USApple’s overview of the industry reports that the U.S. has approximately 7,500 apple producers who grow nearly 200 varieties of apples on approximately 328,000 acres.
The 2013 crop estimate, at 248.6 million bushels, was the 10th-largest apple crop since the U.S. Department of Agriculture began keeping statistics on commercial apple production. The total farm-gate revenue, or wholesale value, of the U.S. apple crop is more than $2.7 billion each year.
Excitement is quickly and strongly brewing in other USApple news as well.

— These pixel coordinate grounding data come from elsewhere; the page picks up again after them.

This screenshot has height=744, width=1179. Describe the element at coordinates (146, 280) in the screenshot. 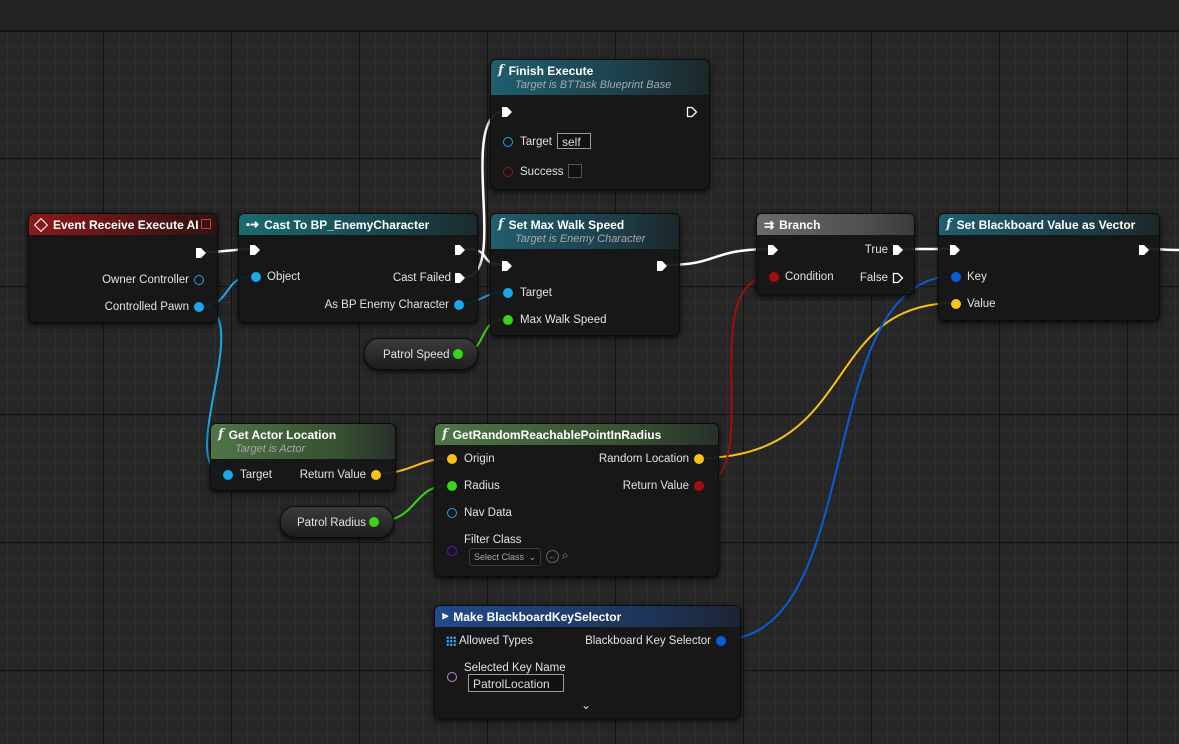

I see `owner-controller-label: Owner Controller` at that location.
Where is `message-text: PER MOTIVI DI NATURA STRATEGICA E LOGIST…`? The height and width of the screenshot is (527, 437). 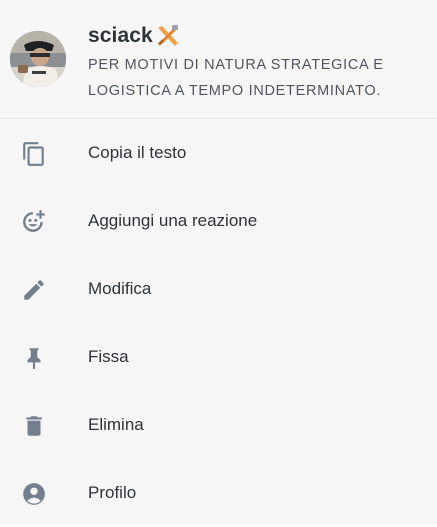 message-text: PER MOTIVI DI NATURA STRATEGICA E LOGIST… is located at coordinates (236, 78).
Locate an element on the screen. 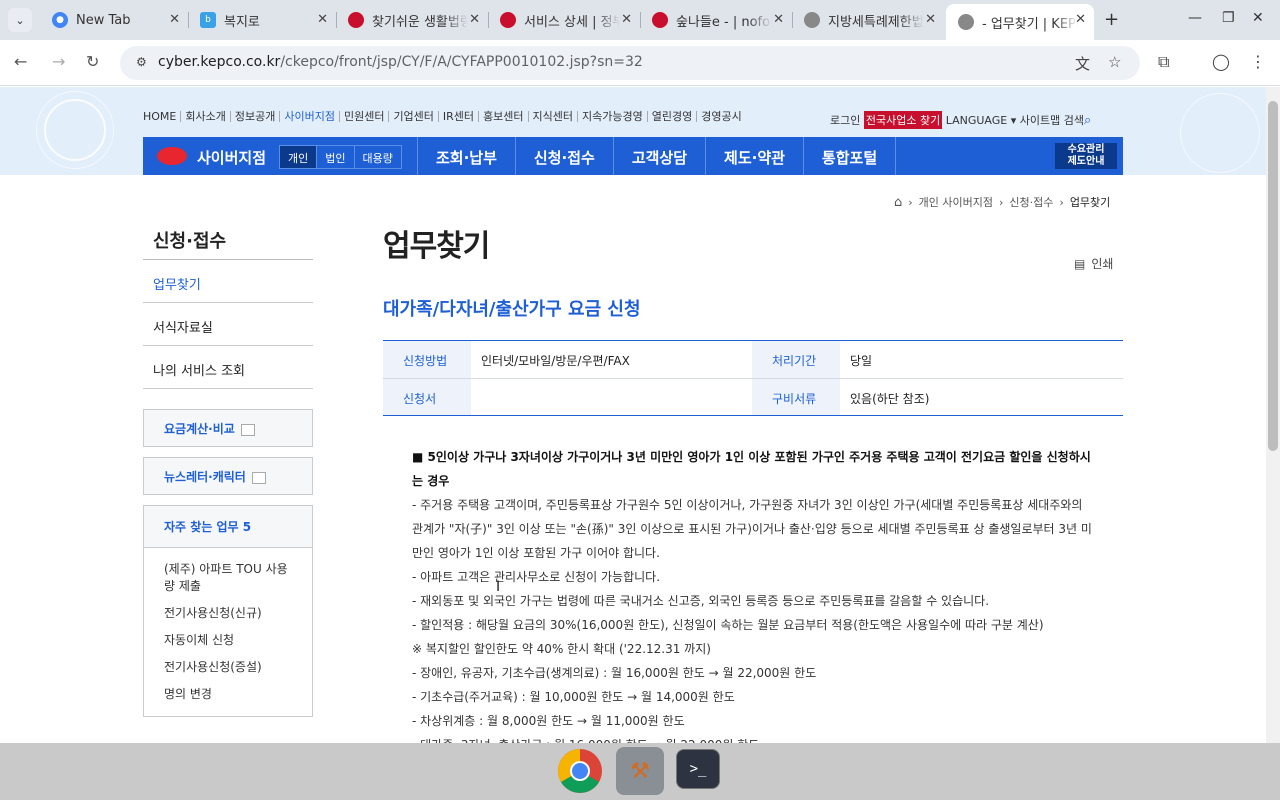  minimize-icon: — is located at coordinates (1195, 18).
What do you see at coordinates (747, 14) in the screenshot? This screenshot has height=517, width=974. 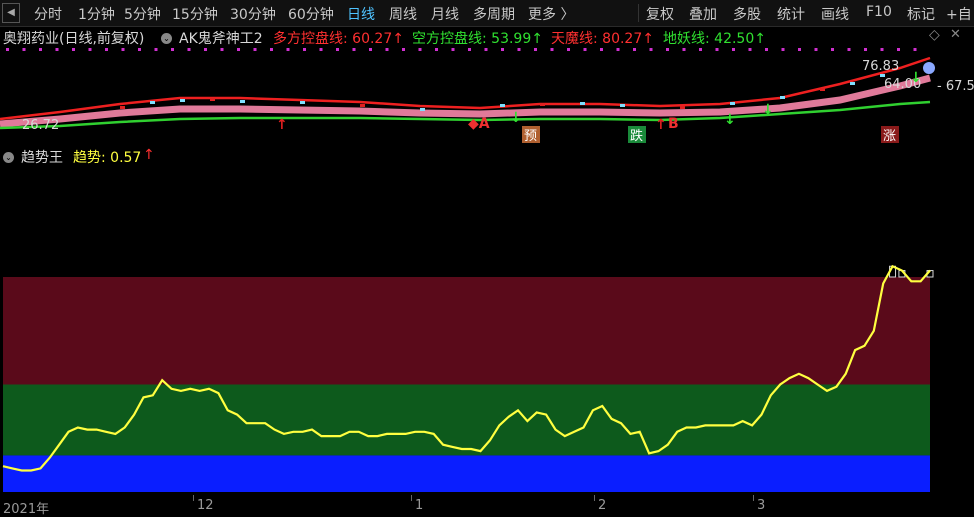 I see `multi-stock-button: 多股` at bounding box center [747, 14].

In a Dec. 5 press release titled “Apple industry unites to increase sales,” Suzanne Wolter, chair of USApple’s consumer health education and public relations committee, said that during the 2014 winter season, U.S. Apple Association and participating members were working to support apple sales by conducting joint retail communications and consumer education programs that share the same themes with their respective audiences at the same time.
“There is great opportunity here for us to deepen the impact we make with media and consumers alike by joining efforts,” said Wolter. “Right now we have not only the right team to implement these types of programs, but also the industry enthusiasm and support to make them a success.”
From Dec. 1 through early spring, USApple and select members are holding monthly public relations and social media outreach initiatives to reach online fans and media. The efforts are aimed at attracting greater consumer attention with consistent and timely messages and images.
“Consumer news media and social media are increasingly busy, cluttered places to connect with consumers, particularly during the holiday season,” Wendy Brannen, director of consumer health and public relations for USApple, stated in the release. “By conducting joint communications campaigns in which much of the apple industry, including producers, processors and retailers, are presenting the same content at the same time, we’re better able to break through to consumers with important, helpful messages that will ideally translate to increased apple sales.”
The December program focused on encouraging consumers to “share the health” during the holiday season with do-it-yourself apple gifts, including homemade gift baskets, butters and jams, with apples as the healthy, accessible and affordable center ingredient. Members will be sharing similar posts and professionally styled photography on their social and digital channels and pitching consistent messages and materials to their respective target consumer media.
“USApple’s offer of a social media themed toolbox that individuals can use and to adapt to their own use will help us to reach our goal of seeing between 15 and 30 social media sites all post very similar themes,” added Jim Allen, president of the New York Apple Association in Fishers, NY, which is participating in the campaign. “If we reach that goal it will create a ground swell of activity.”
On Dec. 11, Julia Stewart, spokesperson for NYAA added, “Our Facebook post of our video showing consumers how to assemble simple apple gift baskets has so far garnered more than 800 likes and reached over 110K, and still counting. Those are great numbers for a group our size.”
The plan for future campaigns is to focus on the benefits of resolving to eat two apples a day in January, and promoting apples’ heart health research during American Heart Month in February.